The baseline AAG level was the other significant covariate. Increased AAG resulted in a decreased Slope value. This relationship was also expected since docetaxel is extensively bound to AAG, and this is mainly responsible for interindividual variability in docetaxel unbound fraction (fu) (Urien et al, 1996). In the present NONMEM analysis, the Slope values link total plasma docetaxel concentrations and neutropaenic responses. That is why, between two patients with equal total plasma docetaxel concentrations, the one with higher fu value due to a lower AAG level, will have a higher Slope value. By an original and semimechanistic-based approach, these results confirm those obtained by Baker et al (2005) by a two-stage approach: the percentage decrements in ANC were better correlated with the AUC of unbound docetaxel than with that of total docetaxel. However, the relationship between the Slope values and the AAG level does not lead to dosing recommendations based on the AAG level. Indeed, several studies have confirmed that the docetaxel CL is dependent on fu, with a lower CL in patients with high AAG levels (Urien et al, 1996; Baker et al, 2005). Interindividual variability in AAG is not associated with marked changes in the AUC of free docetaxel. As illustrated by Figure 6A, the increase in AAG was associated with only a modest decrease in toxicity since it was also associated with a decrease in docetaxel CL. All these results suggest that dose should not be individualised according to baseline AAG level, but that protein binding phenomena should be considered when the relationship between total plasma docetaxel concentrations and PD is evaluated.

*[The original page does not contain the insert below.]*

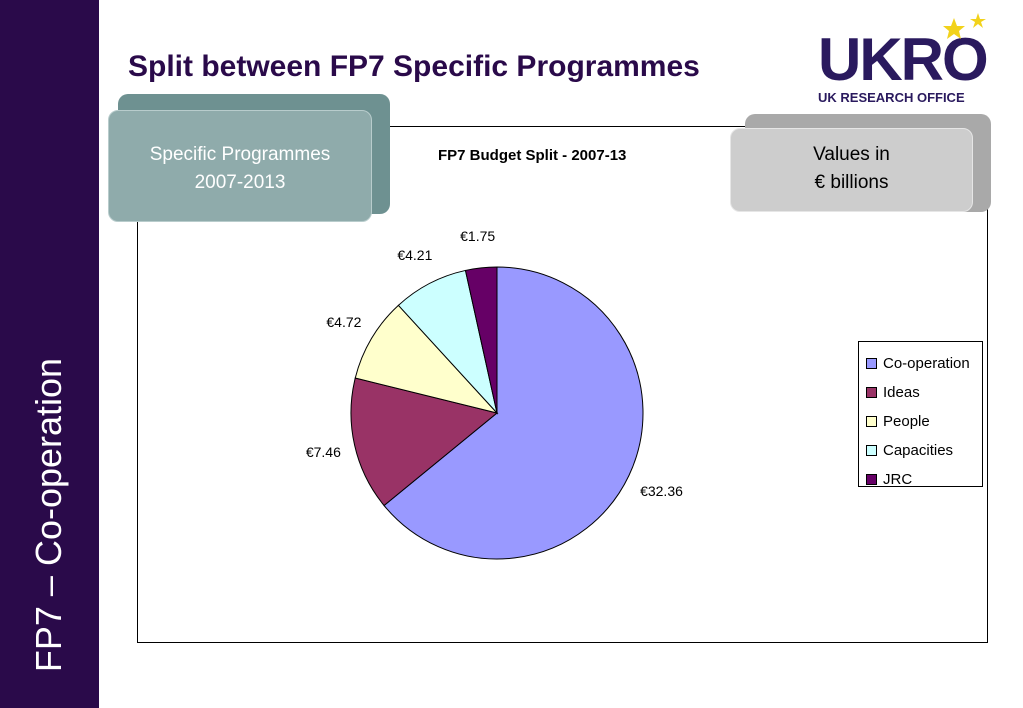 Image resolution: width=1023 pixels, height=708 pixels. Describe the element at coordinates (924, 480) in the screenshot. I see `legend-item-jrc: JRC` at that location.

As previously mentioned in the introduction, several authors have suggested that elderly patients experienced more profound docetaxel myelotoxicity (Minami et al, 2004; ten Tije et al, 2005). On the contrary, our PK/PD analysis showed that the Slope values did not increase with age, as the plot of Slope values against age (Figure 5) did not show any trend. However, it should be noted that all but two of our patients were younger than 75 years.

In conclusion, this analysis enabled us to identify the chemotherapy administered before docetaxel treatment as a significant PD factor in haematotoxicity. These results suggest that the lower dose of docetaxel for treatment of prostate cancer (i.e., 75 mg m−2) vs breast cancer (100 mg m−2) remains empirical since gender was not a factor contributing to a greater sensitivity. More generally, it illustrated the potential use of PK/PD models to identify subgroups of patients with a higher risk of toxicity. In particular, this methodology should be applied to further explore the haematotoxicity of docetaxel in older patients and to identify more precisely the characteristics of the previous chemotherapy that contribute to the cumulative myelotoxicity.